Given task: Will you revise the data from its first line through the line that holds "point(207,714)", changing "checkbox" to "check box" and keeping everything else the same?

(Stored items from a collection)
-*-*-
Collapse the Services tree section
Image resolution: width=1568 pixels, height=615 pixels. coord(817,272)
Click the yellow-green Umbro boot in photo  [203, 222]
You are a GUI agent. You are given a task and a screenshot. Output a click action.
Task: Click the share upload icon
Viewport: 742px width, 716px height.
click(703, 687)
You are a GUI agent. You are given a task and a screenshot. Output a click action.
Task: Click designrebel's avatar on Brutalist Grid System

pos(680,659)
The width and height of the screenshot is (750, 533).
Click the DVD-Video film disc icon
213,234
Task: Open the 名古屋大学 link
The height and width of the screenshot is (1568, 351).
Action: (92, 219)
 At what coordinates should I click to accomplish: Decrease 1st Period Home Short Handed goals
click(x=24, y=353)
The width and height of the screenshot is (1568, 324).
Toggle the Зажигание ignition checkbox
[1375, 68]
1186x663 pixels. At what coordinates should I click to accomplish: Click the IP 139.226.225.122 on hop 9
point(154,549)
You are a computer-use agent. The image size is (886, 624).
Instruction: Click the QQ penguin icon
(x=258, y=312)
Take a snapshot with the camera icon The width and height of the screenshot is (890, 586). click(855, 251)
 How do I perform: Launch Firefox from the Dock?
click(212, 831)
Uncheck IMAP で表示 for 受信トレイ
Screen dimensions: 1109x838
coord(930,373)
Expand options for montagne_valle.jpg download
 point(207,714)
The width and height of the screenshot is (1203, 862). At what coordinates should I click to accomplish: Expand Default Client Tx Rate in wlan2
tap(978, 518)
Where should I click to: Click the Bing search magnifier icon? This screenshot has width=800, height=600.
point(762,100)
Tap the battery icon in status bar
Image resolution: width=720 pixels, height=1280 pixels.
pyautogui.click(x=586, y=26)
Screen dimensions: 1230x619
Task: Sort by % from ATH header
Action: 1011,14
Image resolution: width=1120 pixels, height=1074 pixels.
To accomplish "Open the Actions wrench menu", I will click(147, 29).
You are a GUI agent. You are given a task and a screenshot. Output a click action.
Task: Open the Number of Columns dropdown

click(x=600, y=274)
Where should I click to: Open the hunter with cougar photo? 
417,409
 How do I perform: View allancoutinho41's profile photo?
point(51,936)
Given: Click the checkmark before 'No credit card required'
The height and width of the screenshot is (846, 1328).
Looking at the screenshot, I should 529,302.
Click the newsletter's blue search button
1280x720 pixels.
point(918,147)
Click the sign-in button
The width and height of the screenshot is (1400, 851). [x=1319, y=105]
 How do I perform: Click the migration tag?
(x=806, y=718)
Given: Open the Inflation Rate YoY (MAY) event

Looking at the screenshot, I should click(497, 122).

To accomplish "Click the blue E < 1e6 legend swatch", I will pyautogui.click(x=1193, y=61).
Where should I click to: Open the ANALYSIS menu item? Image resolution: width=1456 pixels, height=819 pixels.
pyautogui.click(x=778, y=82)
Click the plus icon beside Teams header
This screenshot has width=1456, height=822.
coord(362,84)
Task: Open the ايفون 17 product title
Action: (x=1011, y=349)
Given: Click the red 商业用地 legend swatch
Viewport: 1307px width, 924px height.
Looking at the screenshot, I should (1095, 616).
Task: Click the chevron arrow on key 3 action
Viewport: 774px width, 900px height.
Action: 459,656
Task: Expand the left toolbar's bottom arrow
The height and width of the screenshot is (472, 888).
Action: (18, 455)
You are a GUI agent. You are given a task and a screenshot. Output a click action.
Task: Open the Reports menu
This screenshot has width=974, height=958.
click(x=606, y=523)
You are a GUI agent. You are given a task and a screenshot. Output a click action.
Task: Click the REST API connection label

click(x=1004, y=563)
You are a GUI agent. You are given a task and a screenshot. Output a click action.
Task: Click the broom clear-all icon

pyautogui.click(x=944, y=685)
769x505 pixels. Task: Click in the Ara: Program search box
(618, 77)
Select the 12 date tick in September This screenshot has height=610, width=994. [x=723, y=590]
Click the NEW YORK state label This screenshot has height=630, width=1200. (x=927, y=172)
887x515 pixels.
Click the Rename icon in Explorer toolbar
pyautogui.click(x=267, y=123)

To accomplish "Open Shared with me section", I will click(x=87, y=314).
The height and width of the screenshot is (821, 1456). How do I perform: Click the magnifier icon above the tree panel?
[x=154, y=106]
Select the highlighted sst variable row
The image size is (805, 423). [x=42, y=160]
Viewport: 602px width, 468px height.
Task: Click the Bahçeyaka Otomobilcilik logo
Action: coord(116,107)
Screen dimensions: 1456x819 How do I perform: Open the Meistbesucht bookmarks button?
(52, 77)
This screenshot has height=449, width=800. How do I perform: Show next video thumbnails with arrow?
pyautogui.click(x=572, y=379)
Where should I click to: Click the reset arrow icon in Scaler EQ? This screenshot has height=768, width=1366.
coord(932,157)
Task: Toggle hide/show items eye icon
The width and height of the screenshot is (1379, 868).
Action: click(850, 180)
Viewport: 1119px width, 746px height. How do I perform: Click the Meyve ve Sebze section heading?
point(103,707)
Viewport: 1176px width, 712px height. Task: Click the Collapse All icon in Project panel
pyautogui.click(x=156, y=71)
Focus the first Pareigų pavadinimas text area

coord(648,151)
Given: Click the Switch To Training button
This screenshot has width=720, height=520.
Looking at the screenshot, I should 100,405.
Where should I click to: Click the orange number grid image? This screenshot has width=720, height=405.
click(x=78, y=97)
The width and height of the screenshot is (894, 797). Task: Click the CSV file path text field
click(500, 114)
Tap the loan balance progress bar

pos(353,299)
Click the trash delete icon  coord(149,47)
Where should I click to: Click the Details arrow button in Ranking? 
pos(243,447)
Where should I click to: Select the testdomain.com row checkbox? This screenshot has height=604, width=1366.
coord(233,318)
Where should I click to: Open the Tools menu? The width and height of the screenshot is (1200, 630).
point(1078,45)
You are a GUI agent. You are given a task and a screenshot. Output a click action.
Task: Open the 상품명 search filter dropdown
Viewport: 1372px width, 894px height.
-*-*-
Written reply:
Collapse the Services tree section
Image resolution: width=1568 pixels, height=615 pixels. coord(817,272)
Click the yellow-green Umbro boot in photo  [203, 222]
You are a GUI agent. You are given a task and a screenshot. Output a click action.
Task: Click the share upload icon
Viewport: 742px width, 716px height.
click(703, 687)
You are a GUI agent. You are given a task and a screenshot. Output a click action.
Task: Click designrebel's avatar on Brutalist Grid System

pos(680,659)
The width and height of the screenshot is (750, 533).
Click the DVD-Video film disc icon
213,234
Task: Open the 名古屋大学 link
The height and width of the screenshot is (1568, 351).
Action: (92, 219)
 At what coordinates should I click to accomplish: Decrease 1st Period Home Short Handed goals
click(x=24, y=353)
The width and height of the screenshot is (1568, 324).
Toggle the Зажигание ignition check box
[1375, 68]
1186x663 pixels. At what coordinates should I click to accomplish: Click the IP 139.226.225.122 on hop 9
point(154,549)
You are a computer-use agent. The image size is (886, 624).
Instruction: Click the QQ penguin icon
(x=258, y=312)
Take a snapshot with the camera icon The width and height of the screenshot is (890, 586). click(855, 251)
 How do I perform: Launch Firefox from the Dock?
click(212, 831)
Uncheck IMAP で表示 for 受信トレイ
Screen dimensions: 1109x838
coord(930,373)
Expand options for montagne_valle.jpg download
 point(207,714)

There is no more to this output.